The material system used in PBRT makes heavy use of memory arenas to avoid making lots of small allocations of the various BxDFs that the BSDF for the surface is composed of during rendering. Instead large blocks of memory are allocated up front and the small allocations needed during rendering are made by marking sections in these regions as used. The memory is re-used by marking everything free again once we’ve finished tracing an eye ray since we don’t need to preserve any of this information across primary rays. From some discussion in the Hacker News thread for part 1 it sounds like it isn’t currently possible to implement a memory pool in Rust although it is being worked on. There is the std::arena module but I’m not sure if it meets my needs. It may be possible now to write something similar to the memory pool I used in tray based off the implementation of the generic Arena allocator in std::arena, I’ll have to investigate further. Do let me know if you have any thoughts in this area!
To get around this for now without introducing a lot of allocations during rendering I chose to have the materials allocate a Vec of their BxDFs when they’re created and then return BSDFs that just refer to these BxDFs. We do still need to allocate a BSDF on the stack each time and return it (via moving) when getting the surface properties for an object but this isn’t too expensive.
Since a surface’s properties can be defined through a combination of BxDFs we need to consider contributions from all of them to determine the color of the surface when shading some intersection. Additionally we need to filter them to only consider those that are relevant to the current lighting calculation, eg. if we’re computing reflected light we wouldn’t want to waste time evaluating transmissive BxDFs. Using the std::iter module we can perform these operations cleanly and safely without running into any bounds checking overhead that we would have when accessing a Vec by index. As a simple example the following snippet returns the number of BxDFs that match some set of BxDF type flags.
A more interesting example is taken from the
BSDF::eval method. This method computes the contribution of all BxDFs
for some pair of incident and outgoing light directions and returns the total color.
It’s worth mentioning that the current BSDF implementation is incredibly naive, since the only currently supported materials are either diffuse, specularly reflective or specularly reflective and transmissive they only have a single component per light interaction (reflection or transmission) and we can get away without doing any random sampling of the BSDF components. When path tracing is implemented and more complex materials are added this will have to be fixed, however it won’t change the above code listing by much.
Iterators combined with lambdas and closures make for some very powerful functionality. Similar expressions can of course be written in C++11/14 using lambdas and the corresponding methods from the algorithms library, although I’m not sure if there’s similar functionality to filter and filter_map provided by the C++ standard library.

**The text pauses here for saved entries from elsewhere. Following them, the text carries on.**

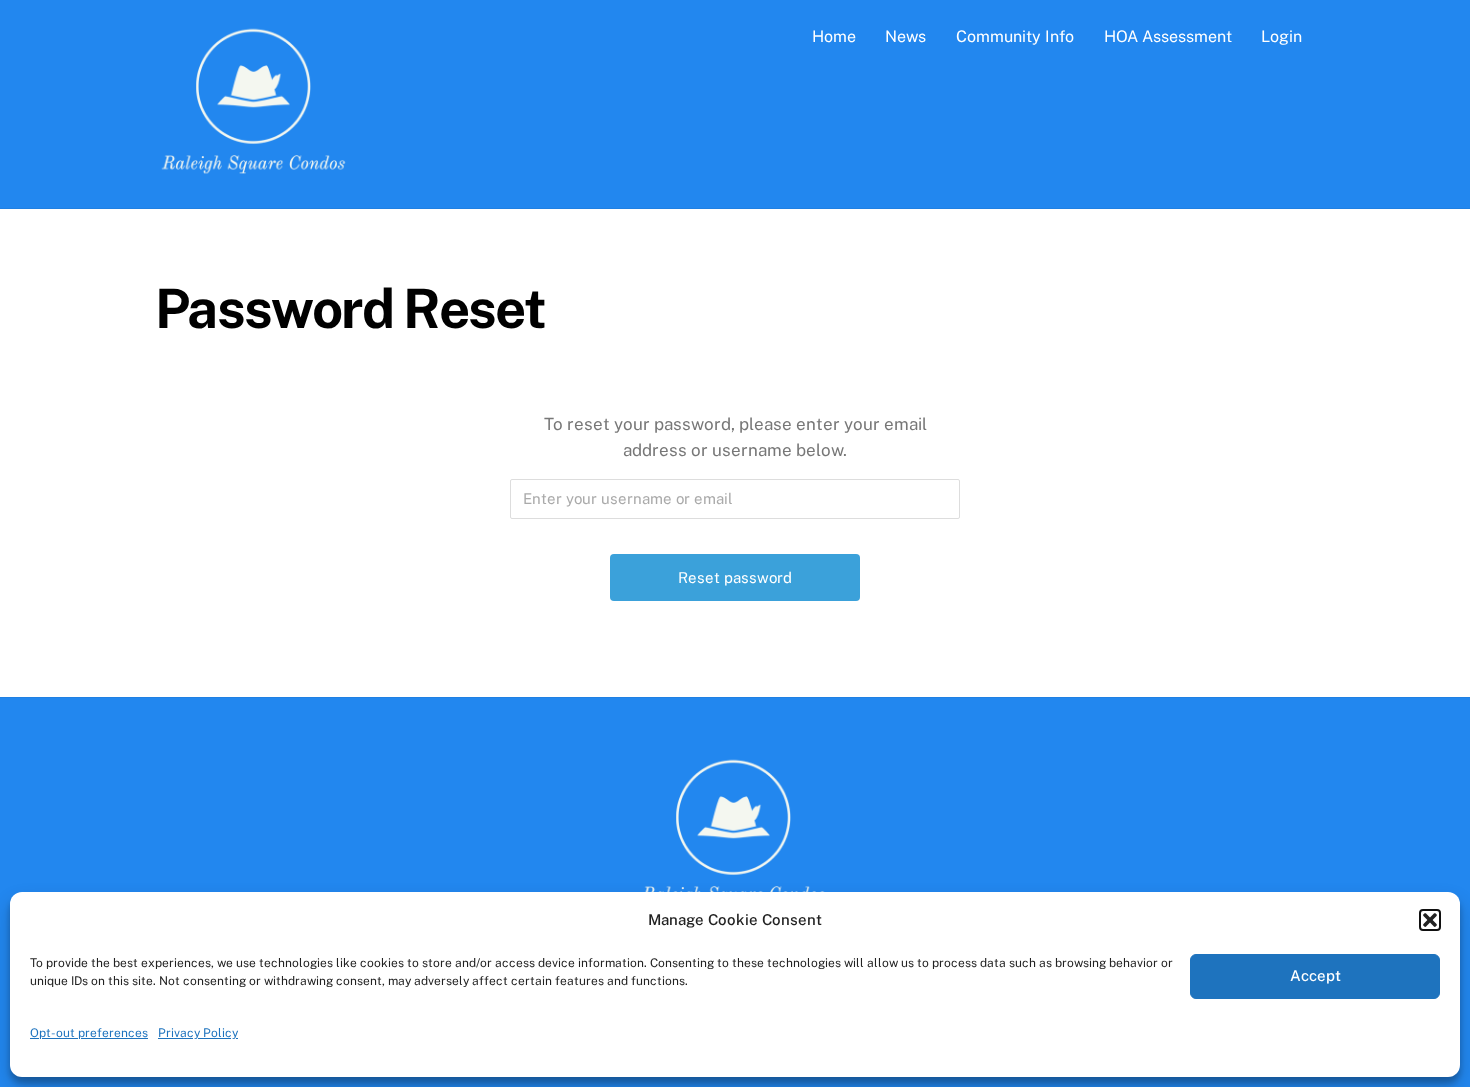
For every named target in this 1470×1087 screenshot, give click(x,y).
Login (1281, 36)
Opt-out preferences (89, 1033)
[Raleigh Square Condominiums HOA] (255, 171)
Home (834, 36)
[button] (1430, 920)
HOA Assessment (1168, 36)
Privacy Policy (198, 1033)
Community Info (1015, 36)
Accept (1315, 975)
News (905, 36)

If we take a slight tangent away from materials for a moment, we find that we can even express the operation of checking a ray for intersection with all the instances of geometry in the scene as a fold operation! By capturing the ray as a mutable borrow in the closure and modifying its max_t member after each intersection we can use the following to find the nearest intersection and return it, or None if nothing was hit.

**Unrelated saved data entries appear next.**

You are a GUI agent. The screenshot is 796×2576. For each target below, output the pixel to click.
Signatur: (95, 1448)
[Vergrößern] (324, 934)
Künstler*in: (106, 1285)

Using this method I’ve also chosen a fix for the poor design decision I made last time. Following from some helpful discussion in the comments on part 1, Reddit, Hacker News and IRC I’ve made the Geometry trait and Instance struct return different types from their intersect methods and will instead implement the BVH to take types that implement a Boundable trait. Traversal will then be done by returning an iterator that traverses the BVH and iterates over all potentially intersected objects. The caller can then perform whatever operations it likes over the objects returned by the iterator, be it intersection testing on Geometry or Instances or anything really.
While ray tracing is an extremely easy problem to parallelize there’s still room for some interesting implementations, and I think the one I’ve gone with is pretty neat and leaves the door open for even more fun. It’s possible to write a ray tracer that doesn’t do any synchronization by assigning threads their work up front and having them only write to disjoint regions of the framebuffer, but this design doesn’t do a very good job of load balancing (what if one thread gets all the hard pixels?) and makes it very difficult to implement reconstruction filtering (now samples affect adjacent pixels as well, and the regions are no longer disjoint). To have a robust and high quality renderer it’s worth it to support this minimal level of synchronization between threads, to avoid hurting performance too much this synchronization should be kept as lightweight as possible, ideally using only atomics.
In tray I followed PBRT and implemented the framebuffer using atomic floats with C++’s
std::atomic<float> type, updating pixel values
using compare exchange loops. This same method is also possible to implement in Rust by either directly using the LLVM intrinsics
or working through the
AtomicUsize type to create an atomic float
std::atomic<float>. To implement the atomic float method I would still need to write some minor bits of unsafe code to
transmute the bits of the float to a usize to go through AtomicUsize, so I decided to try Rust’s safe lock-free multi-producer
single-consumer channel in std::sync::mpsc first,
as this wouldn’t require any unsafe code on my end. I still chose to divide up work in the same way I did previously with an array
of block start positions which are indexed by an atomic uint (AtomicUsize in Rust), each thread just does a fetch add to find
the next block to work on and returns when there are none left.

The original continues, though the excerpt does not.